* Instructions for the task
Change "silhouette" to "outline" in the rows between the lines holding "Click amount 716000 in row 800806" and "Click the Sturdy", inclusive, and reproduce only those lines with nothing else altered.

* Exercise materials
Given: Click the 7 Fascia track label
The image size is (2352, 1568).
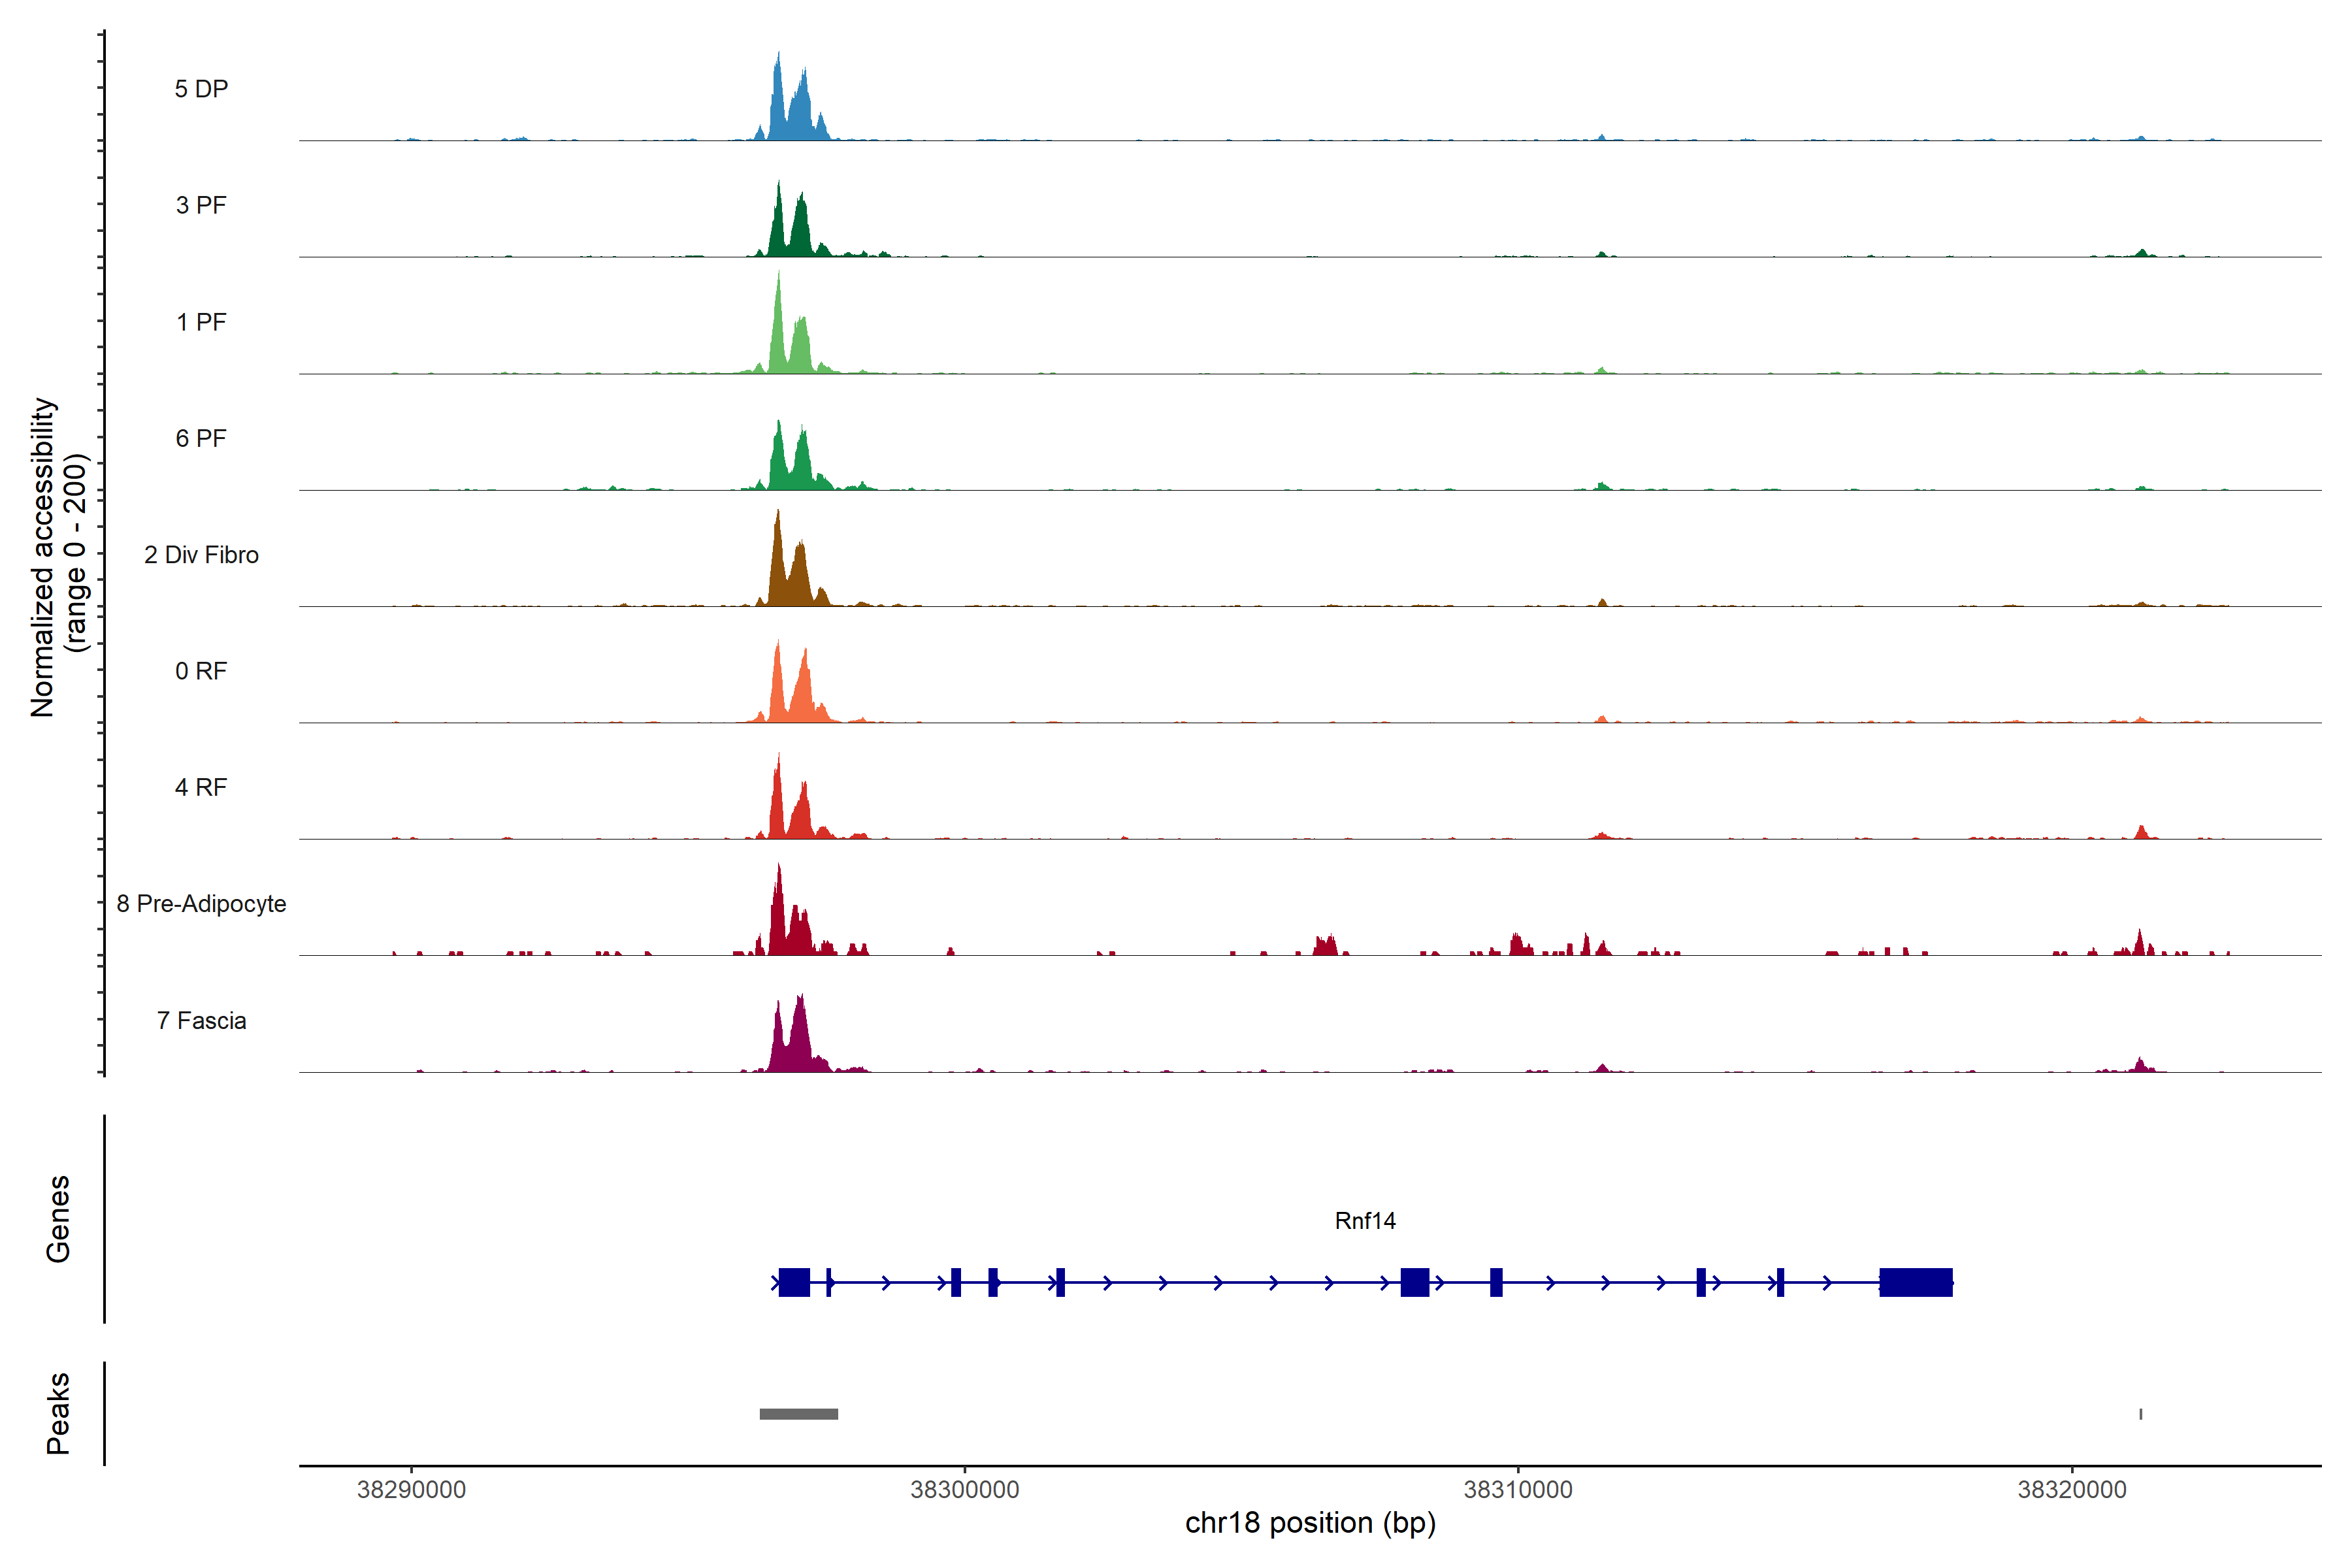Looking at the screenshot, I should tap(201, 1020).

* * *

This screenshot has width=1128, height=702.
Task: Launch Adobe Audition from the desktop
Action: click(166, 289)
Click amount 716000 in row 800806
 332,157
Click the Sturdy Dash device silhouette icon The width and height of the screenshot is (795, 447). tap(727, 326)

---

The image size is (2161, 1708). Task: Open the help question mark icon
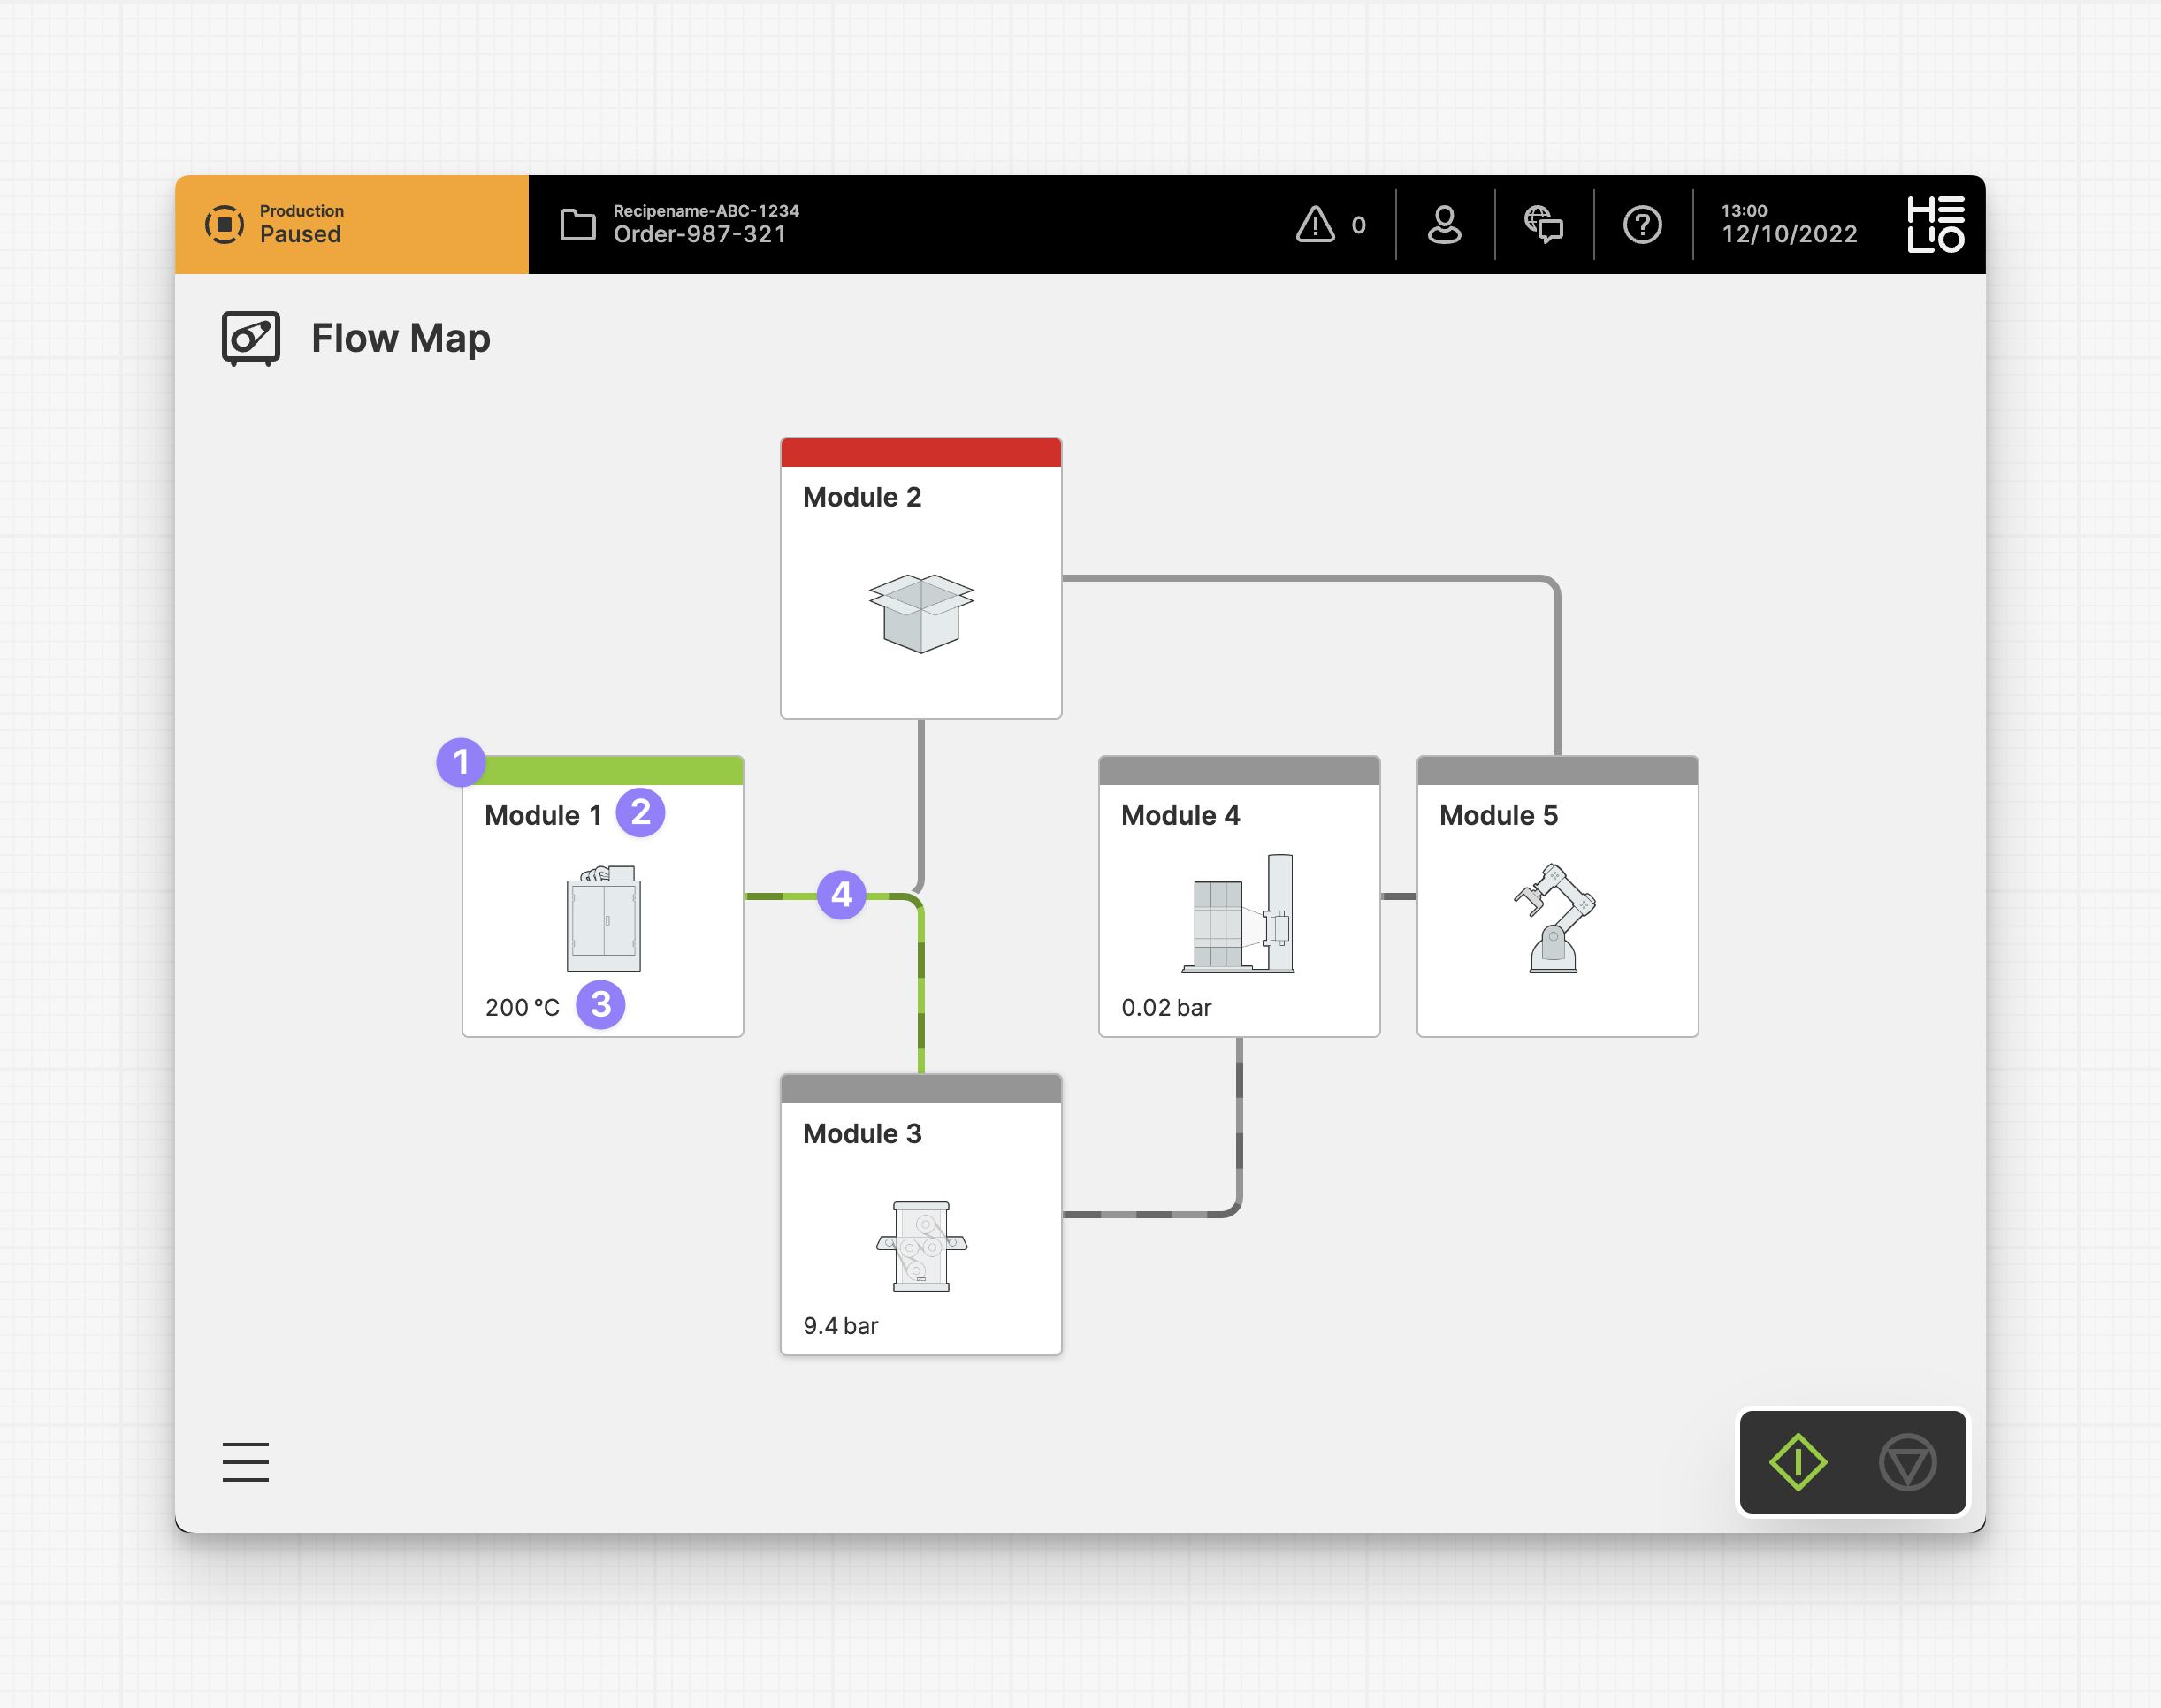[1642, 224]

* Answer for the task
Click amount 716000 in row 800806
 332,157
Click the Sturdy Dash device outline icon The width and height of the screenshot is (795, 447). tap(727, 326)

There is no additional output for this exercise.